◆ EXERCISE
In the False River article, rewrite everything from "Lowering water levels, she" down to "Mississippi River levee.", changing "bulkheads" to "seawalls".

◆ TEXT PROVIDED
==========

Wildlife and Fisheries Secretary Robert Barham canceled the drawdown, however, calling it a temporary fix and saying he preferred to let the corps finish its study.
Completing the study would allow the corps and Wildlife and Fisheries to work together in finding long-term solutions to restore the lake’s health, he said.
Barham said Wildlife and Fisheries would move forward with a drawdown if it is a part of the corps’ final recommendations.
In the interim, public meetings have gotten heated as recreational lake users who support a drawdown have clashed with homeowners concerned about possible property damage a drawdown might cause.
Patricia Schnur, president of the False River Civic Association, said homeowners she represents are skeptical that a drawdown is the right solution for False River.
Lowering water levels, she said, wouldn’t stop the influx of silt from settling in the lake.
Furthermore, a drawdown could damage waterfront bulkheads, wreak havoc on lakefront properties and compromise the integrity of the Mississippi River levee.
The association strongly supports the corps study which “will use a science-based approach ... that will work for all stakeholders by correcting the root causes and that will prevent unintended and potentially costly consequences,” Schnur said.
Drawdown supporter Keith Robillard said he has seen a once-clear body of water full of trophy bass deteriorate into a murky lake thriving with less-desirable fish.

==========

◆ SUPPLIED DATA
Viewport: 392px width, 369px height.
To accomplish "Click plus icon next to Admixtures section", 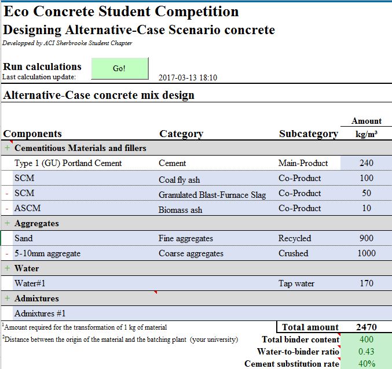I will (x=8, y=298).
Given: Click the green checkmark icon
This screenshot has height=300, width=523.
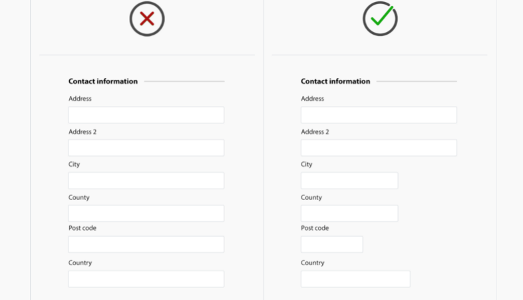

==========

◆ RESULT OF THE EXERCISE
Lowering water levels, she said, wouldn’t stop the influx of silt from settling in the lake.
Furthermore, a drawdown could damage waterfront seawalls, wreak havoc on lakefront properties and compromise the integrity of the Mississippi River levee.